Adapun 2 karya penting Amin Al-Khulli dalam menapaki pendekatan sastrawi atas Al-Qur’an yaitu “Fi Adabi Masyri’ dan “Fannul Qaul”. Ia mengkaji bahasa dan sastra sebagai upaya untuk membongkar kebuntuan persepsi tentang kesakralan Al-Qur’an. Karena banyak mengkaji Ilmu  Bahasa dan Sastra, Al-Khulli menjadi redaktur penulis materi tafsir dalam Ensiklopedia Dairah al Ma’arif al Islamiyyah. Ia menekankan pengkajian Al-Quran pada kajian tematis   dan menafsirkannya dengan interpretasi sastra sambil tetap mempertimbangkan aspek psikis dalam Al-Quran.[3]
Amin Al-Khulli pun mengakhiri perjuangannya sebagai inovator dalam menafsirkan  Al-Qur’an pada 6 Maret 1966, dalam usia 71 tahun.

C.  Inovasi dan Corak Penafsiran Amin Al-Khulli
Mengenai Metodologi dalam menafsirkan Al-Qur’an, Amin Al-Khulli menjelaskan dalam bukunya bahwa pada prinsipnya, basis metodenya adalah memperlakukan apa yang ingin dipahami dari Al-Qur’an secara objektif. Artinya, untuk memahami Al-Qur’an, seorang mufassir harus kosong atau tidak terpengaruh dari prasangka-prasangka atau pemahaman lain diluar Al-Qur’an. Cara Amin Al-Khulli menafsirkan Al-Qur’an dimulai dengan mengumpulkan semua surah dan ayat yang ada di dalam Al-Qur’an ke dalam tema yang akan dikaji. Pertama-tama dalam memahami nash, yang terpenting adalah menyusun ayat-ayat menurut nuzul-nya untuk mengetahui situasi waktu dan tempat, seperti yang diungkapkan oleh riwayat-riwayat tentang asbabun nuzul sebagai konteks yang menyertai turunnya ayat dengan berpegang pada keumuman lafal, bukan pada sebab khusus turunnya ayat. Asbabun nuzul hendaknya tidak dipandang sebagai penentu atau alasan yang tanpanya ayat tidak akan diturunkan. Perselisihan dalam asbabun nuzul pada prinsipnya kembali kepada orang-orang yang semasa dengan turunnya ayat atau surah, yang masing-masing menghubungkannya dengan peristiwa yang dipahami atau diduganya sebagai sebab turunnya ayat Al-Qur’an.

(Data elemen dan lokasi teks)
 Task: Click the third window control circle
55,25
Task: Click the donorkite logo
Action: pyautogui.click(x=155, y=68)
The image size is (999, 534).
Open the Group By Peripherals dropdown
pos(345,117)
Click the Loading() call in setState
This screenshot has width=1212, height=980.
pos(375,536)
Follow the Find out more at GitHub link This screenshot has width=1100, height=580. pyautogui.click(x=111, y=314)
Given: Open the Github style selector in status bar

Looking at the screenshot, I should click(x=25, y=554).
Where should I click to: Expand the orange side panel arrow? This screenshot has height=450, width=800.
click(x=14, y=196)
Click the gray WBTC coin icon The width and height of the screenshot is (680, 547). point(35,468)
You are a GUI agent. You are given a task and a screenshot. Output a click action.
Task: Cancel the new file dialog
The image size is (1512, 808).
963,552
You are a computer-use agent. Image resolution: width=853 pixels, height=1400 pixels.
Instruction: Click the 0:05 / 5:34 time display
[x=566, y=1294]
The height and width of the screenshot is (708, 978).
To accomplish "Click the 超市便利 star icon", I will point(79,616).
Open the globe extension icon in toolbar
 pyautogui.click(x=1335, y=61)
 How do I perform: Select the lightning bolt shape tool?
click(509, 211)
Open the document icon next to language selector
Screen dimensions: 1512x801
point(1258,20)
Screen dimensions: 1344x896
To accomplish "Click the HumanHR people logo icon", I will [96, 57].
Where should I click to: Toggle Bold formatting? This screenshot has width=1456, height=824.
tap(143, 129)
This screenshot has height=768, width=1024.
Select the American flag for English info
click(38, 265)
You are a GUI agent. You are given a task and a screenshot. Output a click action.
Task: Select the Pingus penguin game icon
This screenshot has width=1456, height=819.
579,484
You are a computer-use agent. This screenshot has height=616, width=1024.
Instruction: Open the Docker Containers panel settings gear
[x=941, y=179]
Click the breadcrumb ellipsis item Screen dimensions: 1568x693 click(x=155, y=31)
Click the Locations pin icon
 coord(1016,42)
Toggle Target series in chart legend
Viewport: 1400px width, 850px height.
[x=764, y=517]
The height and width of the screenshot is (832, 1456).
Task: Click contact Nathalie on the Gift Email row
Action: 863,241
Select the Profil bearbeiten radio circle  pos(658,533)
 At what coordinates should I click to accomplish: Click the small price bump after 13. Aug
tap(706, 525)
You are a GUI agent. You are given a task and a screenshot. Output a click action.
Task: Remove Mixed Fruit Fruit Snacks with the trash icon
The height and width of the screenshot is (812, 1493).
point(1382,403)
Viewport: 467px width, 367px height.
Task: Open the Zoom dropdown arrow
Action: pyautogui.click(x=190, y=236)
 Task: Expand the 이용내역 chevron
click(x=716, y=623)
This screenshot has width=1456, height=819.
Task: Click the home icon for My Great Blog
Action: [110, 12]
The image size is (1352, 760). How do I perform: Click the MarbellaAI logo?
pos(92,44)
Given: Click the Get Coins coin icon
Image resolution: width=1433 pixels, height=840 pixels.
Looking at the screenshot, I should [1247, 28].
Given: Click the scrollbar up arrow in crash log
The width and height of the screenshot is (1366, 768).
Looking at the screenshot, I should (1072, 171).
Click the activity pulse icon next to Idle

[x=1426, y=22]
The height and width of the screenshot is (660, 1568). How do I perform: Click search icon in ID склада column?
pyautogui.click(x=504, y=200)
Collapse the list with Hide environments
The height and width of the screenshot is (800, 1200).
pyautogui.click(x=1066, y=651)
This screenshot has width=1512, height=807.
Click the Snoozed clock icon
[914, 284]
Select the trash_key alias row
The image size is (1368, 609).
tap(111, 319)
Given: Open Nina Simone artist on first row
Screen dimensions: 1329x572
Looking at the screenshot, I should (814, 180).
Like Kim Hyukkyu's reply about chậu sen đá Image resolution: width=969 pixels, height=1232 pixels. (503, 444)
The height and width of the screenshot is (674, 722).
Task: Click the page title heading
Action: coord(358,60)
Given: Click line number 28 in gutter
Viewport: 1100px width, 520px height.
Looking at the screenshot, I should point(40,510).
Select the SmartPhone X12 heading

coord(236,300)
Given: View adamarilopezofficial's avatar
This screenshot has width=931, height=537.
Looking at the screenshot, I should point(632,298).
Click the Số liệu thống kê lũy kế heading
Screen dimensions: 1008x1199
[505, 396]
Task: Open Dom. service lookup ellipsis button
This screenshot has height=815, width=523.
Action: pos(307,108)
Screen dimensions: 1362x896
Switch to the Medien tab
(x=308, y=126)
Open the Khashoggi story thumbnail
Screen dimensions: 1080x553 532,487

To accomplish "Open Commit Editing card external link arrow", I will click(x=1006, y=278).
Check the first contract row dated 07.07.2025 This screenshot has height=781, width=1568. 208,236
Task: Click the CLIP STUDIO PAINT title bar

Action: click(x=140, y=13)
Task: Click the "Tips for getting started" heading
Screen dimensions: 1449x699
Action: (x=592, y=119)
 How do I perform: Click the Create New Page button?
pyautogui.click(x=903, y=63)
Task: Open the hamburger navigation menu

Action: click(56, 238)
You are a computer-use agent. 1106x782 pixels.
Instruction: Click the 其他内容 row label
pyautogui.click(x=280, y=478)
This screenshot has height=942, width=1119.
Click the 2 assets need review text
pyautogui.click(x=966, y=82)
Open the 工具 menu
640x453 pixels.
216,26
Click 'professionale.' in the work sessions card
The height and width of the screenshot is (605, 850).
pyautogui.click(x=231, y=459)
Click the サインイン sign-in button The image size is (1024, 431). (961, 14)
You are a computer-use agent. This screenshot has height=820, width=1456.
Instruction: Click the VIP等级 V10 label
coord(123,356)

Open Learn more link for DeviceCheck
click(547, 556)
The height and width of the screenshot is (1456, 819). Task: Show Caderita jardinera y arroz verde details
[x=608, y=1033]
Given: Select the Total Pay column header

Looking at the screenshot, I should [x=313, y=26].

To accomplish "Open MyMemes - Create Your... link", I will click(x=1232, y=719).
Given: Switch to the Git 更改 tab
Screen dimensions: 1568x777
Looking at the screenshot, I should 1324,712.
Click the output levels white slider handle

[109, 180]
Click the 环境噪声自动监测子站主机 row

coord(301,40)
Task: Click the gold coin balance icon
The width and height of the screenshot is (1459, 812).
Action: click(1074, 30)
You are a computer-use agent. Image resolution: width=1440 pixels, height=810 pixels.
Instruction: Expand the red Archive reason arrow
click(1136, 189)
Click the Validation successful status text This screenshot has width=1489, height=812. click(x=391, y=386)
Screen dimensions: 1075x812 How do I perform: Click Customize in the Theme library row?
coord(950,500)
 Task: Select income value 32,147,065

LATIHAN:
Tuliskan kembali seluruh bagian teks tentang Amin Al-Khulli mulai dari "Adapun 2 karya" hingga "usia 71 tahun.", dan ganti "redaktur" dengan "editor".

JAWABAN TUGAS:
Adapun 2 karya penting Amin Al-Khulli dalam menapaki pendekatan sastrawi atas Al-Qur’an yaitu “Fi Adabi Masyri’ dan “Fannul Qaul”. Ia mengkaji bahasa dan sastra sebagai upaya untuk membongkar kebuntuan persepsi tentang kesakralan Al-Qur’an. Karena banyak mengkaji Ilmu  Bahasa dan Sastra, Al-Khulli menjadi editor penulis materi tafsir dalam Ensiklopedia Dairah al Ma’arif al Islamiyyah. Ia menekankan pengkajian Al-Quran pada kajian tematis   dan menafsirkannya dengan interpretasi sastra sambil tetap mempertimbangkan aspek psikis dalam Al-Quran.[3]
Amin Al-Khulli pun mengakhiri perjuangannya sebagai inovator dalam menafsirkan  Al-Qur’an pada 6 Maret 1966, dalam usia 71 tahun.